__PAGE EXCERPT__:
A redneck, as your friend describes the man, a true redneck from the country. It turns out that his mother was born in Copola, and near the end of her life she decided she wanted to return. So this guy, whose Dad is as American as a crucible, moved down here with her, and they set up a stand serving food to travelers, and men then working on the road. They had a sign that was the important thing. The people traveling to Durango would stop in this picturesque place, and here’s an old Mexican woman and her half gringo son serving up whatever’s in the pot that day. They saw that it was a magnificent place, with a 16th century church and mountain meadow vistas, and cooler weather even in the summer. Because of this exposure, rich people from Mazatlán bought it up and started in earnest what is now a fairly bustling roadside attraction that appears, for all intents and purposes, stuck in a different century sometime in the past.

__GIVEN RECORDS__:

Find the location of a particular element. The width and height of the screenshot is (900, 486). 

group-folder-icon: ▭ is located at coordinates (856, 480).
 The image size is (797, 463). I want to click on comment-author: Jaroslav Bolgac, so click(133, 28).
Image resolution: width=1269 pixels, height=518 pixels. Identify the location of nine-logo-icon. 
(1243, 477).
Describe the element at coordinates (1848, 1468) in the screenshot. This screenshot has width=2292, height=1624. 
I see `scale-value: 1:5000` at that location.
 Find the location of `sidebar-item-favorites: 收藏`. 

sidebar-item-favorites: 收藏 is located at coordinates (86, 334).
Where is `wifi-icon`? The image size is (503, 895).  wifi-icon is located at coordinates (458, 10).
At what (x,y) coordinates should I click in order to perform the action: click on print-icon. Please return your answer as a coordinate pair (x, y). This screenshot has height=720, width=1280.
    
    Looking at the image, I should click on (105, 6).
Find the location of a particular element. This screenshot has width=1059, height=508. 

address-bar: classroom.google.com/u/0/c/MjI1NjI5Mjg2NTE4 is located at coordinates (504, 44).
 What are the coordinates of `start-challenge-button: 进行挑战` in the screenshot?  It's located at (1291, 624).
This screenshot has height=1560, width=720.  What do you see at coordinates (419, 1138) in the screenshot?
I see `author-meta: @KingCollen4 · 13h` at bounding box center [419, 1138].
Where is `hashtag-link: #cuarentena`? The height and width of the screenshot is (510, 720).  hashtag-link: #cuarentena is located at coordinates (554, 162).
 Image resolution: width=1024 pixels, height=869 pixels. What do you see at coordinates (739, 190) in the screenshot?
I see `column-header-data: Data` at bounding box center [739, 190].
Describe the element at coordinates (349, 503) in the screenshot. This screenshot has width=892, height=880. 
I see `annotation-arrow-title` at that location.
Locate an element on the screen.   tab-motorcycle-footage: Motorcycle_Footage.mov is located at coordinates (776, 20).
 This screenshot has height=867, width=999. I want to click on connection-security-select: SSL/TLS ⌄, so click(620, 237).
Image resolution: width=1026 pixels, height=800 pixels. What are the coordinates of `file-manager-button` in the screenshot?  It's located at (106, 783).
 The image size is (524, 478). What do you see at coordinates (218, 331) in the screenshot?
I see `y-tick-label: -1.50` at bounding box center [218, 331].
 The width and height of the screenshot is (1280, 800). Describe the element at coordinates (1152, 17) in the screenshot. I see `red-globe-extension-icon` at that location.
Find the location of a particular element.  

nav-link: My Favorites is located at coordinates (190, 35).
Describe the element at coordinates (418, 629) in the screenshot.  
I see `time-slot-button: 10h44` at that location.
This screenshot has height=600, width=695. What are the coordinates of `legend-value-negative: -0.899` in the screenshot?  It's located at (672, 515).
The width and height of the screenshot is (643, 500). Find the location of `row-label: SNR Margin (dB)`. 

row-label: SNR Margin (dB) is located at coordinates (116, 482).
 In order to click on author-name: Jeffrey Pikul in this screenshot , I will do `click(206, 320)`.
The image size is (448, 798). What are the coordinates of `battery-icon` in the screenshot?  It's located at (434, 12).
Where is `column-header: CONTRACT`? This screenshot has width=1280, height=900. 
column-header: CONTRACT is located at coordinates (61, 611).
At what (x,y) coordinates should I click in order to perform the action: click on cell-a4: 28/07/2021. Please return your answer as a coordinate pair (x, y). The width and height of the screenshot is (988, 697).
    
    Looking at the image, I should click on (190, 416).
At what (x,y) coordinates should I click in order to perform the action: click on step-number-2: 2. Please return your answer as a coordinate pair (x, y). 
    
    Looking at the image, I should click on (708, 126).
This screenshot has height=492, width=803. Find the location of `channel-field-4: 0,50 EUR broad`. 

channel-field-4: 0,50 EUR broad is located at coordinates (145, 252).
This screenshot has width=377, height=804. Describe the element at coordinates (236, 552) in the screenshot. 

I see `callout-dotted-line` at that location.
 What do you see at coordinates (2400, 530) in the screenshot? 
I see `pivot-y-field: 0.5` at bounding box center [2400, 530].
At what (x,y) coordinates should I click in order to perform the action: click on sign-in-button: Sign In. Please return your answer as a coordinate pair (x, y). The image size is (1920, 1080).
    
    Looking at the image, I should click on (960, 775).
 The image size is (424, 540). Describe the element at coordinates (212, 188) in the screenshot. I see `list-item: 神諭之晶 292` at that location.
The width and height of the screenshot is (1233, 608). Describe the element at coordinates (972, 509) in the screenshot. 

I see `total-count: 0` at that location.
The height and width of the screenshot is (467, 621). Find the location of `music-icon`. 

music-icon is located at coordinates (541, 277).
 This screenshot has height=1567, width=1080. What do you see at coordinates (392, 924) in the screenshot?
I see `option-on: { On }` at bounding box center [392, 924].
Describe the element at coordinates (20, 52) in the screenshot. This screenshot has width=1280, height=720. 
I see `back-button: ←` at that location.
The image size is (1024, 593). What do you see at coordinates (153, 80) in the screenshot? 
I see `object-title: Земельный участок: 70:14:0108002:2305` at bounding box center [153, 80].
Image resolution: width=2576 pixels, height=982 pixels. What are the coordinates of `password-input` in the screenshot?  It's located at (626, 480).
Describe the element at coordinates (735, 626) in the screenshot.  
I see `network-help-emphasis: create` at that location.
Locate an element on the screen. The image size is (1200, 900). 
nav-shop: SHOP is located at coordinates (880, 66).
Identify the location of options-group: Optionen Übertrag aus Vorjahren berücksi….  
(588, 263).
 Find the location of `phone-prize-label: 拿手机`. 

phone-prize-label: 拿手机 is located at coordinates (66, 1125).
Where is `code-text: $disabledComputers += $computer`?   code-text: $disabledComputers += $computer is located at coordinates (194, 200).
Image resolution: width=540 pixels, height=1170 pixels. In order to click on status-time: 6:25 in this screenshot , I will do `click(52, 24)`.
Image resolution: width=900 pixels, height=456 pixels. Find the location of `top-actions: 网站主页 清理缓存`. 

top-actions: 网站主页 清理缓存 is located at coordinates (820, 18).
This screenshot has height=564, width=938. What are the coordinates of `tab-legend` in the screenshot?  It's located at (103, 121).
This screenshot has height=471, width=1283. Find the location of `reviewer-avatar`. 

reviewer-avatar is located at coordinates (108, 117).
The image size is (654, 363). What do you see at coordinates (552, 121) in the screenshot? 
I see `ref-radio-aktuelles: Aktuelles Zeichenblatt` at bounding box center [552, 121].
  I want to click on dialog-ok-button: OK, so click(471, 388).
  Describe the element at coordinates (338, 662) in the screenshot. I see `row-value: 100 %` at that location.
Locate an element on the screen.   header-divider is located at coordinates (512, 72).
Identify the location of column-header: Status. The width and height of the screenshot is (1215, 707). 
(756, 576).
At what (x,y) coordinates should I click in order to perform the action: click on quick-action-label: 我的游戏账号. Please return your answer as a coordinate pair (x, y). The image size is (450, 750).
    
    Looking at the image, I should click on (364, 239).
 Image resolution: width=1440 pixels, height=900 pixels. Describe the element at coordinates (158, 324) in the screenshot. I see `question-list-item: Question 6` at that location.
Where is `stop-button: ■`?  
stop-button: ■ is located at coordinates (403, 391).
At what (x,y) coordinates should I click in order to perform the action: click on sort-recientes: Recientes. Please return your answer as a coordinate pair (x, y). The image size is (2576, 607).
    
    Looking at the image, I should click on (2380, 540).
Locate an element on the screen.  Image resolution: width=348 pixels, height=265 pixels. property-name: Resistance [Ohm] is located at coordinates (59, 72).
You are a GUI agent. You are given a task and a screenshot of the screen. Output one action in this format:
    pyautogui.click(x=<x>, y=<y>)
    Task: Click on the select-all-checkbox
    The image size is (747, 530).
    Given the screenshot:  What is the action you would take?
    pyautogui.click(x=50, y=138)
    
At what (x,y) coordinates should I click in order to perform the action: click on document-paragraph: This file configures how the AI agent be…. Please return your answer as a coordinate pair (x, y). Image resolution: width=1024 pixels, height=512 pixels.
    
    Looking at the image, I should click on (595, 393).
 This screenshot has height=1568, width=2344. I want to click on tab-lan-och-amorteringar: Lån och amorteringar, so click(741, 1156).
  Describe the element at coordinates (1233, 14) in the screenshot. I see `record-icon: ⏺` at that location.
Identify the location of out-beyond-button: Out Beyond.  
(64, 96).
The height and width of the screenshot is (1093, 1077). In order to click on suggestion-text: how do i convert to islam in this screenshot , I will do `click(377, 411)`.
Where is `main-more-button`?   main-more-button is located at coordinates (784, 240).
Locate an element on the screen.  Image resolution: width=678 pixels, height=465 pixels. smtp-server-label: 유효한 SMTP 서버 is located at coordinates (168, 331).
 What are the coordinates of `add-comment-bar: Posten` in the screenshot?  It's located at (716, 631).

__WORK REQUEST__:
Write the next part of the passage about the town of Copola, starting right after its final sentence. The items were taken from a different source than the text.

__THE ANSWER__:
The point of all this is that things are rarely as they appear here. In the U.S. we all have innate archaeological inklings about the relative age of strip malls or neighborhoods. From the way things look, we can estimate their age back to a certain point in our collective memory. When we come upon places that seem out of another time, they are usually accompanied by a sign proclaiming them to be ‘historic, and thus the period costumes and existence of a smithy somewhere on the grounds doesn’t strike such a chord. It’s safer somehow, when history is demarcated by boundaries, both spatial and lexical.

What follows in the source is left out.